Bruce Sterling imagines how the future interface of the metropolis might operate:

An issue-tracking board for cities? Something visual and Web-friendly, that’s simultaneously citizen-facing and bureaucracy-facing? Heck, that begins to sound like a pretty neat way to address the problems with systems like 311 and FixMyStreet .

You provide citizens with a variety of congenial ways to initiate trouble tickets, whether they’re most comfortable using the phone, a mobile application or website, or a text message. You display currently open cases, and gather resolved tickets in a permanent archive or resource. You use an algorithm to assign priority to open issues on a three-axis metric:Scale, Severity, Urgency.

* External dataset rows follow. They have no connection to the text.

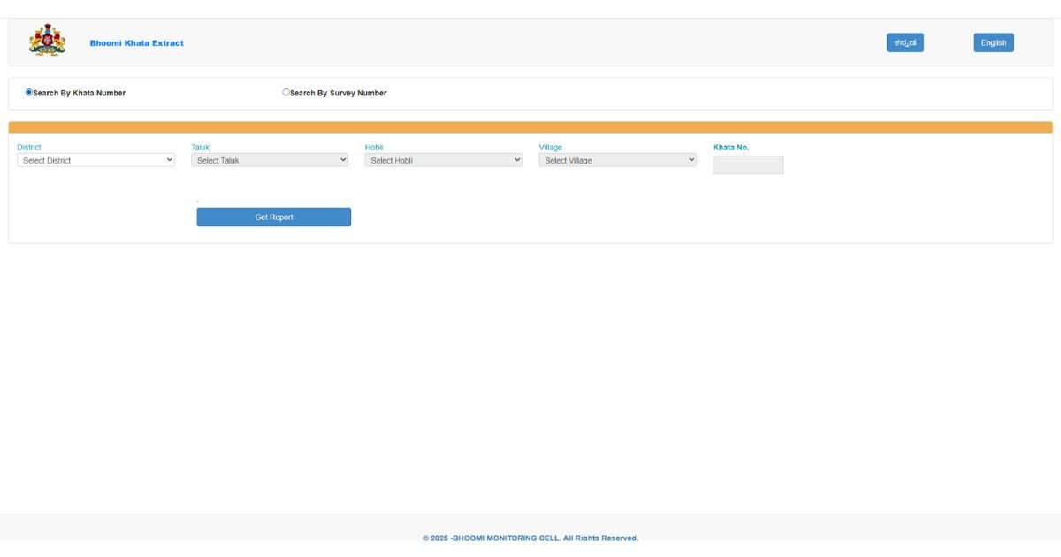The image size is (1061, 557).
Task: Click the Bhoomi Monitoring Cell copyright footer
Action: click(x=530, y=538)
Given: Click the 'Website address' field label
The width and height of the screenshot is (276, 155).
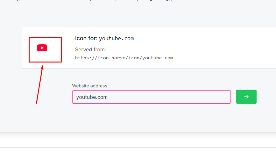Looking at the screenshot, I should (x=89, y=86).
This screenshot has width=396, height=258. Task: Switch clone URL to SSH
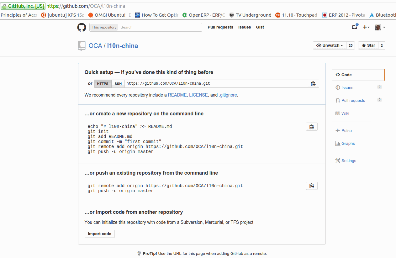118,84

Cities will start to implement better frameworks for citizen responsiveness. In order to do so, there needs to be a better way for people to interact with public objects. Greenfield, via Speedbird defines a public object as “any discrete object in the common spatial domain, intended for the use and enjoyment of the general public.” Greenfield envisions a geopositioning interactive augmented reality tool, such as “Tap here to report a problem with this bus shelter”

Greenfield says that, “In order for anything like this scheme to work, public objects would need to have a few core qualities, qualities I’ve often described as making them addressable, queryable, and even potentially scriptable.”

This means that each public object can have an assigned address to identify it, an API related to it to allow for real-time information and public interaction, and the ability to inform appropriate resources of the issue. The general public must also be able to receive and use the information.

The Internet is already the platform for urbanism and technological innovations in cities, and it is already turning into a ubiquitous tool to connect public objects (check out Pachube, an internet platform where you can store and share real-time data about objects, devices, and buildings worldwide). It is an innovative idea that Greenfield advocates, that all public and municipal objects will have API’s.

As futuristic as it that seems – that objects will participate in urban living and communicate with each other just as people do – enabling things like throwaway umbrellas to soon have a personality and a history – it is an unwarranted fear that humanity will be overthrown by human intelligence : ubiquitous computing and networked public objects are enhancing urbanism by allowing people be much more efficient at identifying an issue, communicating with one another and with bureaucratic systems, and then fixing the problem.